Hi, we are adding CQF support to khmer and one thing we've run into is that after inserting some number of unique kmers we hit this assertion: https://github.com/splatlab/cqf/blob/master/gqf.c#L487

For example when you create a QF with qf_init(cf, (1ULL << size), size+8, 0) and size=7. I then attempt to insert 400 random 20-mers. The assert gets triggered when I try to insert kmer 242.

I think this is because the QF is "full". Is that right? I'm asking because coming from a world of bloom filters (BF) you can keep adding and adding to your BF and while eventually all bits will be set to 1, you can always add more (even if it makes little sense).
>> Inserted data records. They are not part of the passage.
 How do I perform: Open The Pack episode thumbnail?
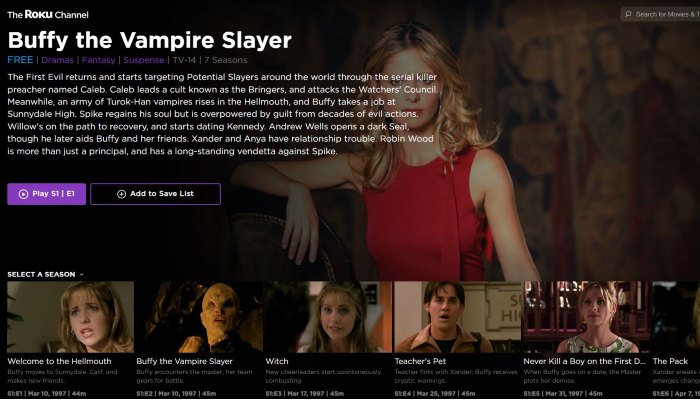click(676, 317)
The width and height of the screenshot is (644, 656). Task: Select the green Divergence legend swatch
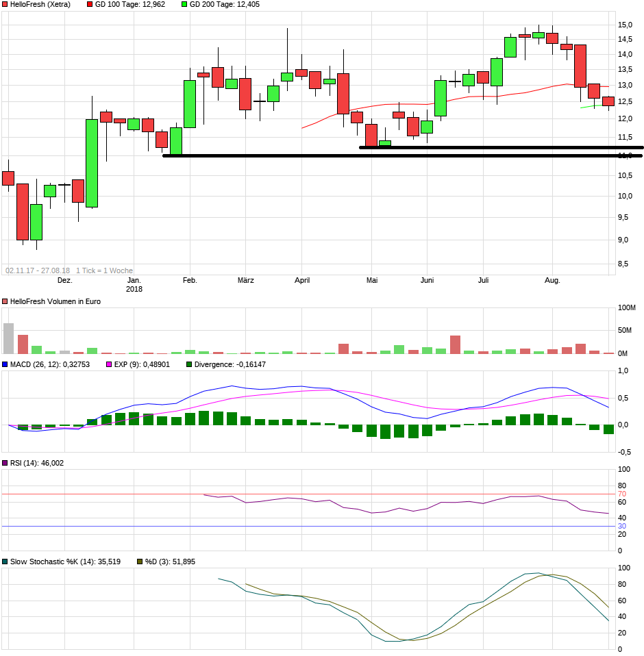(x=189, y=364)
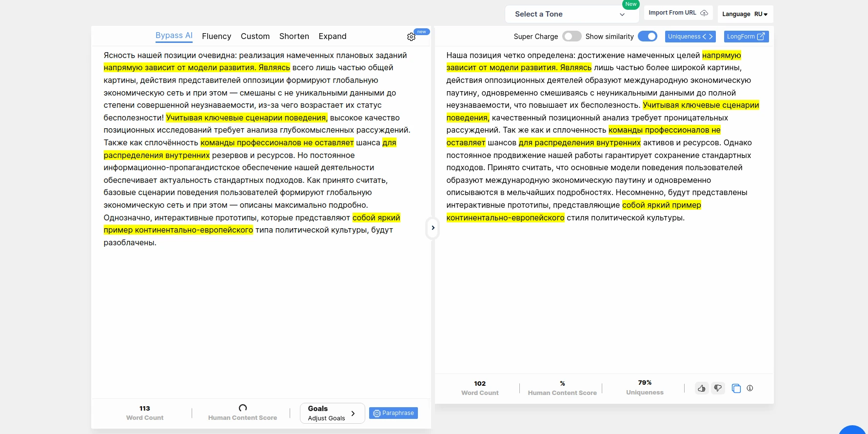Open the info icon beside copy
The width and height of the screenshot is (868, 434).
coord(750,389)
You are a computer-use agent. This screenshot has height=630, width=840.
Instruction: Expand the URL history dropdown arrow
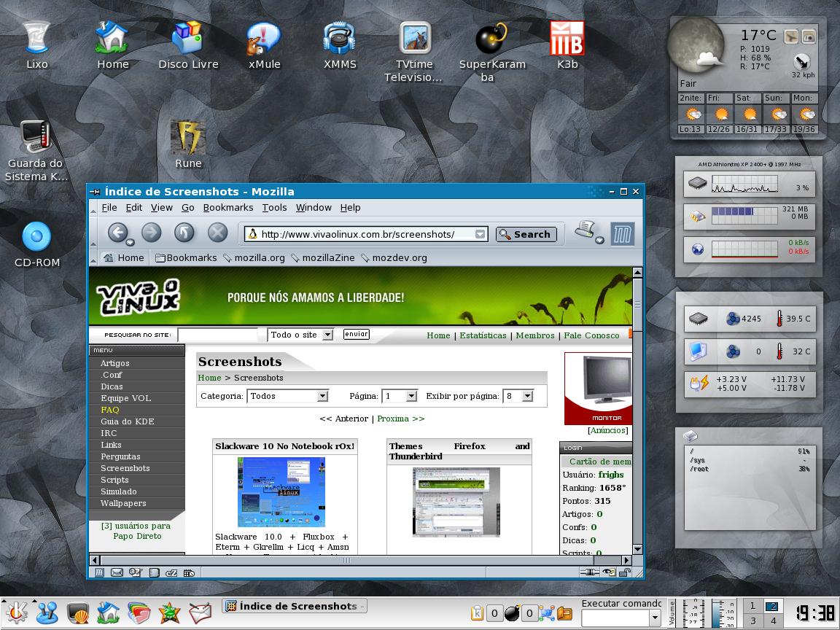tap(480, 234)
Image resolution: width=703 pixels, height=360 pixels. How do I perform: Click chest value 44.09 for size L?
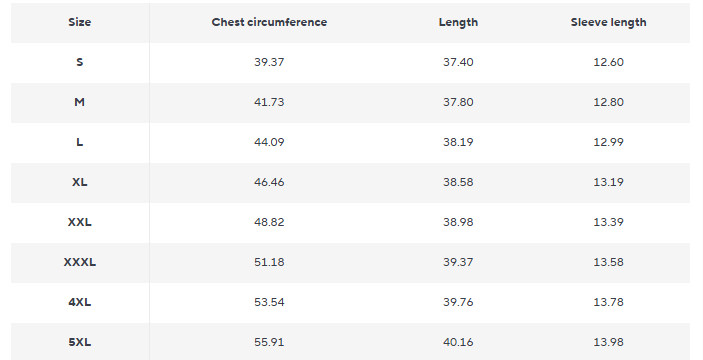pyautogui.click(x=269, y=142)
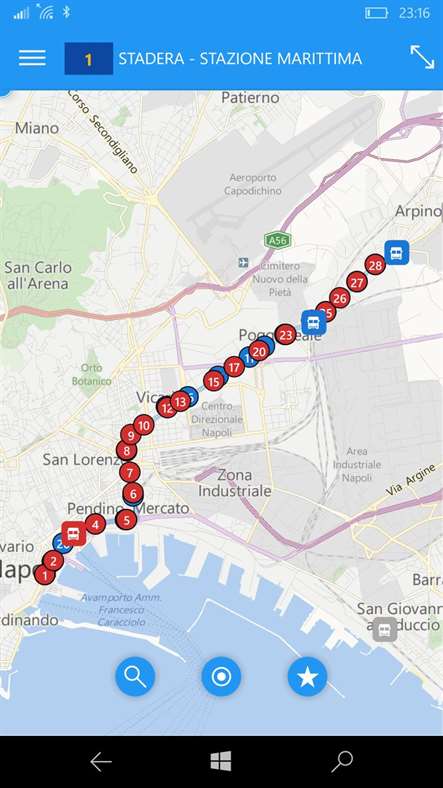The image size is (443, 788).
Task: Select stop marker 28
Action: 375,265
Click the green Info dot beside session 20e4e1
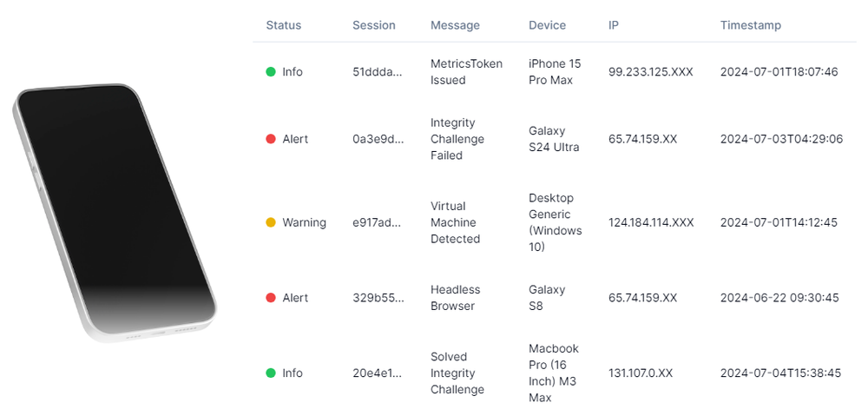Screen dimensions: 868x416 click(271, 373)
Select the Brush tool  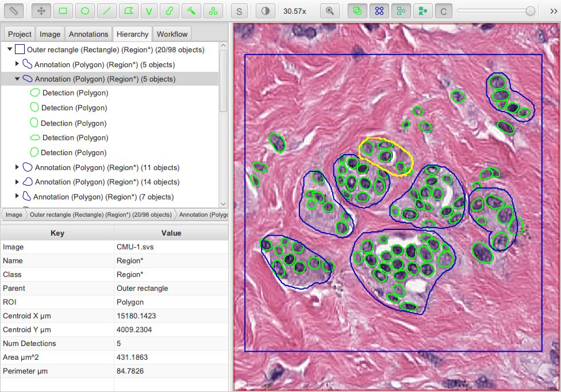pos(170,11)
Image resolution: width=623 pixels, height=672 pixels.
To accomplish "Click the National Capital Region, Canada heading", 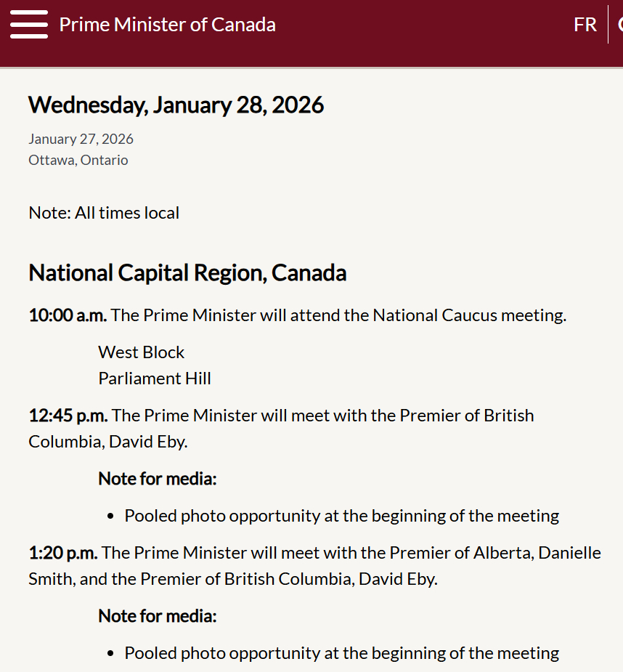I will tap(187, 273).
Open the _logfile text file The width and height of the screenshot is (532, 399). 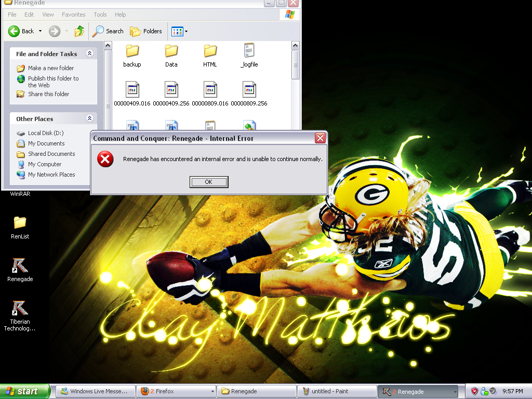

For khmer this is nice. We can guarantee to the user that the program will not run out of memory (all allocated up front) and we can warn them if we think that they made their BF too small. But you can leave your program running for hours and get "some kind of result" instead of "ah we used up all the memory and crashed please start from scratch".

So finally my question: is there a way for me to check how full the CQF is and if adding one more kmer will fail or not? Or is there a way to use the CQF so that it will let me keep adding kmers until I go blue in the face regardless of how full it is/overflow the counter?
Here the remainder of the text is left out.